Imagination . . . certainly will kill a man. There are authentic cases on record of men having actually died because they imagined they were cut with a knife across the jugular vein, when in reality, a piece of ice was used and water was allowed to drop so that they could hear it and imagine their blood was running out. They had been blindfolded before the experiment was begun. No matter how well you may be when you start for work in the morning, if everybody you meet should say to you, ‘‘How ill you look,’’ it will not be long before you begin to feel ill,
and if that thing keeps up all day, you will arrive home at night as limp as a rag and ready for a
doctor. Such is the fatal power of imagination or auto-suggestion.
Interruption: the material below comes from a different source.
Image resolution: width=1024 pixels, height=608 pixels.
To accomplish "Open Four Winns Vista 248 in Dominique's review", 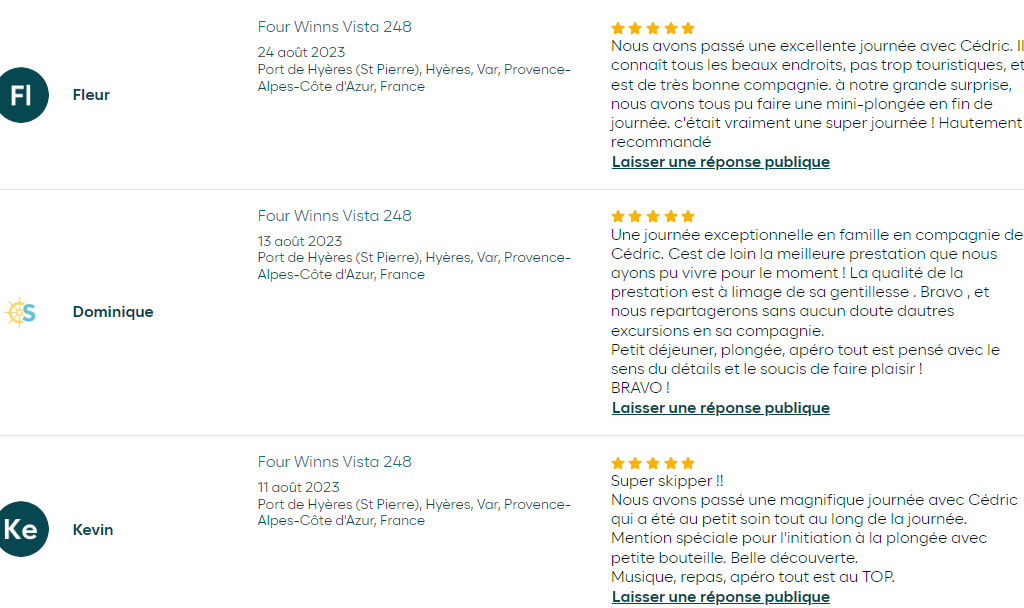I will pos(334,216).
The first thing, then, is to remember what pranks your imagination can play upon you, and be on your guard. Do not allow yourself to think that awful things are the matter with you or are going to be the matter with you. If you do, you will suffer. Young medical students not infrequently think they have every disease they hear discussed or analyzed in the classroom. Some of them have imaginations so vivid that they actually come down with the disease. Yes, an imagined disease is perfectly possible and may be just as painful as a disease gotten in some other way. An imaginary pain is just as painful as any other kind of pain. No medicine can cure it. It must be removed by imagining it away.

Dr. Schofield describes the case of a woman who had a tumor. They put her on the operating table and gave her anesthetics. Lo and behold, the tumor immediately disappeared. No operation was necessary. But when she came back to consciousness, the tumor returned! The physician then learned that she had been living with a relative who had a real tumor, and her imagination was so great that she had imagined this one upon herself. She was put on the operating table again, given anesthetics, and then she was strapped around the middle so that the tumor could not artificially return. When she revived, she was told that a successful operation had been performed, but that it would be necessary to wear the bandage for several days. She believed the doctor, and when the bandage was finally removed, the tumor did not return.

 No operation whatever had been performed. He had simply relieved her subconscious mind, and the imagination had nothing to work upon save the idea of health, and as she had never been really sick, of course she became normal. If what you think and brood upon can go so far as to produce an imitation tumor, do you not see how careful you should be never to imagine you have a disease of any kind?

The very best way to cure your imagination is at night, just as you go to bed. In the night season, the automatic (subconscious) mind has everything its own way, and the thoughts you give it before your day’s mind (conscious mind) goes to sleep will go on working it all through the night. This may seem a foolish statement, but prove it a true one by the following test. You want to get up at seven o’clock in the morning or, say, some other hour than your regular one for rising. Now say to yourself on going to bed, ‘‘I must rise at seven o’clock.’’ Turn that thought over to your automatic mind with absolute confidence, and you will waken at seven o’clock.

This thing is done over and over again, and it is done because the subconscious self is awake all
night, and when seven o’clock comes, it taps you on the shoulder, so to speak, and wakes you up. But you must trust it. If you have the least doubt that you will not wake up, it is likely to interfere with the whole process. Faith in your automatic mechanism causes it to operate just as you direct it before you fall asleep.

Here is a great secret, and it will help you overcome many a fault and deplorable habit. Tell yourself that you are through worrying, through drinking, through stammering, or whatever else you wish to quit, and then leave the job to the subconscious mind at night. Do this night after night, and mark, you will win.